Nocturnal light pulses selectively induce Egr-1/NGFI-A protein in periventricular hypophysiotrophic somatostatinergic neurons.

Abstract

Recent reports showing that circadian light cues may induce gene-specific patterns of expression in periventricular hypothalamic neurons has extended the functional correlates of light-pulse stimuli, which are conventionally restricted to circadian phase-setting actions within the suprachiasmatic nucleus (ScN). The aims of the present study were, first, to broaden these observations to the protein level using an Egr-1/NGFI-A antibody, and second to investigate the cell-type specificity of induction with respect to associated hypophysiotrophic neurons. In order to co-localize Egr-1 with neuroendocrine peptides, a same-species, double immunofluorescence protocol has been used. The Egr-1 antibody used for immunohistochemistry was first characterized by Western analysis, and we have shown that the C19 antisera detects a single 75 kDa protein species, which has a primarily nuclear subcellular localization. Immunohistochemical analysis has shown that Egr-1 protein is markedly induced by a 1 h nocturnal light pulse both in the body of the suprachiasmatic nucleus and in a dorsal ScN zone, which extends up into the periventricular nucleus (PeN). In contrast, induction of Egr-1 was not observed within the arcuate region of the hypothalamus. Double immunofluorescence histochemistry has shown that Egr-1 is extensively, although not exclusively, co-localized with somatostatin in PeN neurons.
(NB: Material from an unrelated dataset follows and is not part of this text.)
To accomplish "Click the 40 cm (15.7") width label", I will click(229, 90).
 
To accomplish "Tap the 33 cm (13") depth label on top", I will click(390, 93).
The selective induction of the 75 kDa protein product of the egr-1 gene in PeN somatostatinergic neurons, as contrasted with hypophysiotrophic (somatostatin and growth hormone-releasing hormone [GH-RH]) neurons of the arcuate nucleus is indicative of a cell- and stimulus-specific neuroendocrine paradigm, which may be used to address temporal characteristics of somatostatin function that determine pulsatile growth-hormone secretion.